“Esse ajuste sublinha a necessidade de a Europa continuar a investir mais em defesa e assumir uma maior parcela da responsabilidade pela nossa segurança compartilhada — onde já estamos vendo progressos desde que os Aliados concordaram em investir 5% do PIB na Cúpula da Otan em Haia no ano passado", afirmou a porta-voz da Otan, Allison Hart.
Os Estados Unidos anunciaram, na sexta-feira (1º), a retirada de 5.000 soldados da Alemanha, aliada da Otan, à medida que se amplia o distanciamento entre o presidente Donald Trump e a Europa sobre a guerra do Irã.

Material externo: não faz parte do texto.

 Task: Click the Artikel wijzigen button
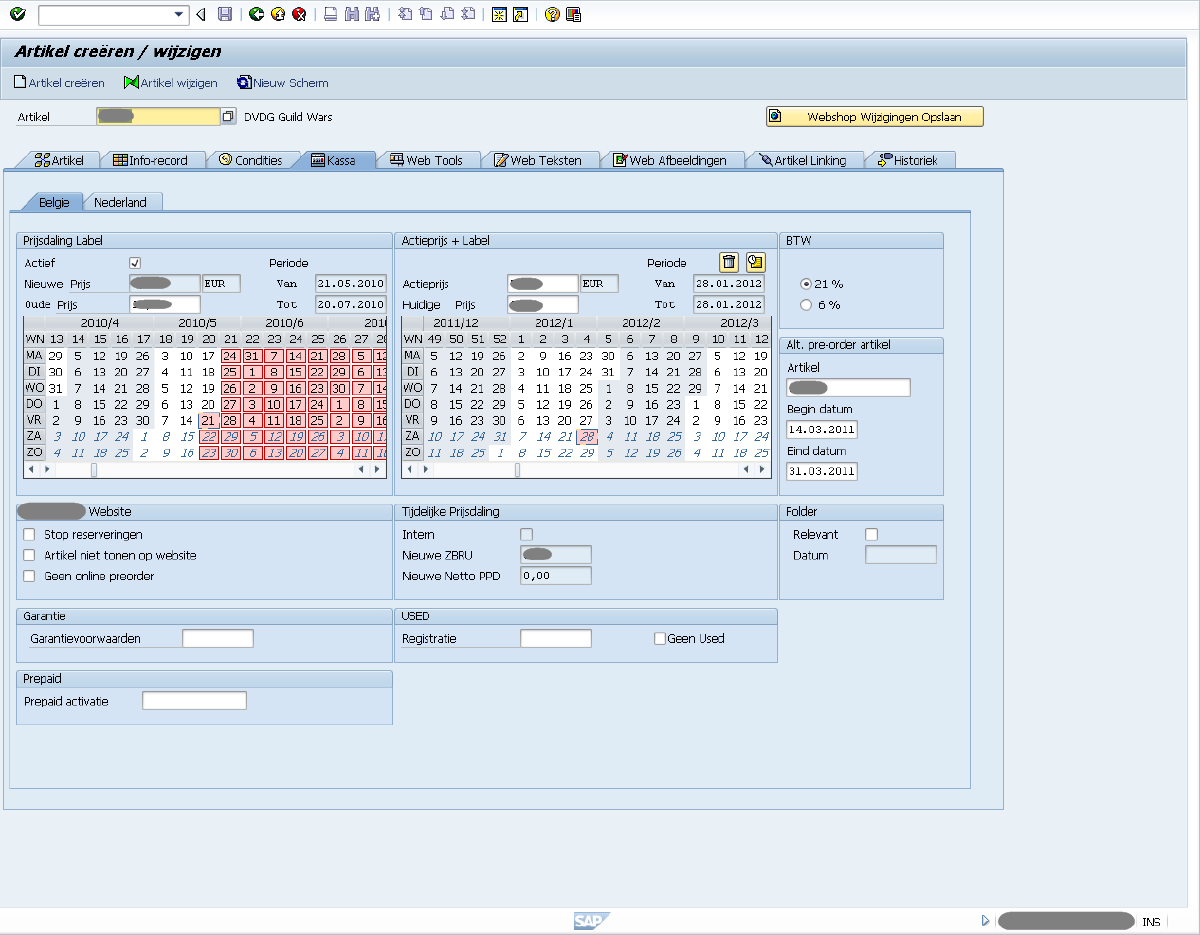point(170,83)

Trump havia ameaçado uma redução das forças no início desta semana depois de discutir com o chanceler alemão, Friedrich Merz, que disse na segunda-feira (27) que os iranianos estavam humilhando os EUA nas negociações para acabar com a guerra de dois meses.

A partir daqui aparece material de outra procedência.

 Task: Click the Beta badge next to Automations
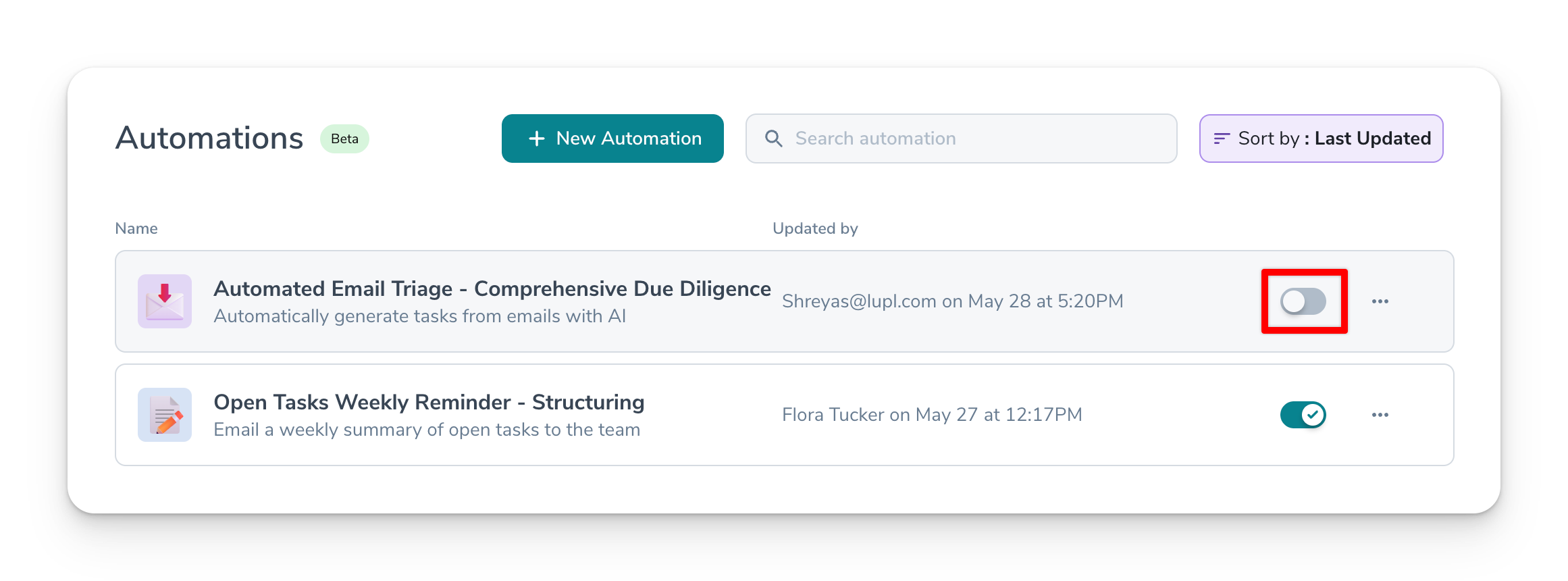[344, 138]
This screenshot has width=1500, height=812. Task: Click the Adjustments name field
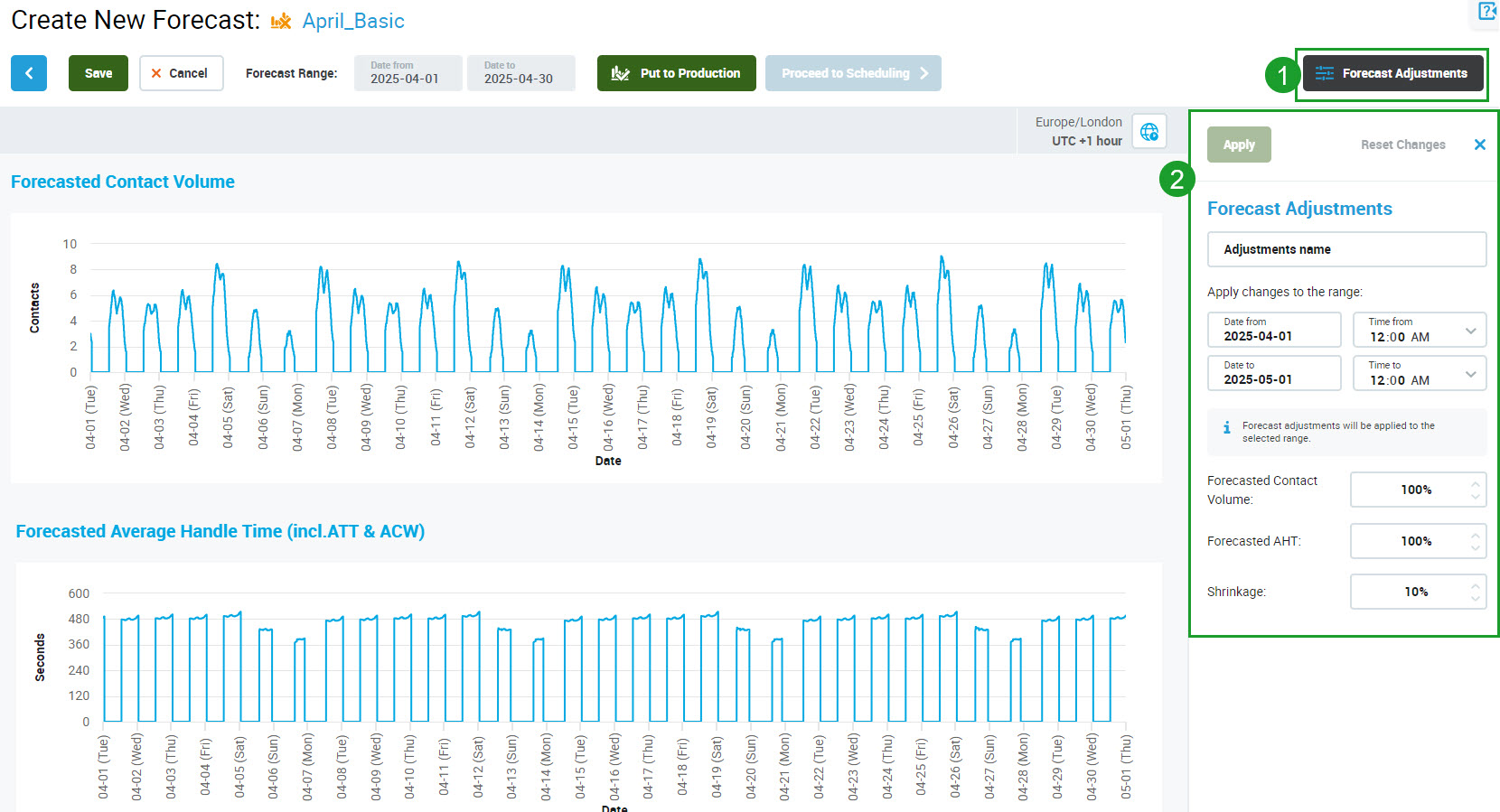pyautogui.click(x=1346, y=249)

Uma autoridade de alto escalão do Pentágono, falando sob condição de anonimato, disse que a recente retórica alemã foi “inapropriada e inútil.”
“O presidente está reagindo com razão a esses comentários contraproducentes”, disse o funcionário.
O Pentágono disse que a retirada deverá ser concluída nos próximos seis a doze meses.
O funcionário disse que a retirada traria os níveis de tropas dos EUA na Europa de volta aos patamares anteriores a 2022, antes que a invasão da Ucrânia pela Rússia desencadeasse um aumento pelo então presidente norte-americano, Joe Biden.
A Alemanha é o maior local de base das forças armadas dos EUA na Europa, com cerca de 35 mil militares na ativa, e serve como um importante centro de treinamento.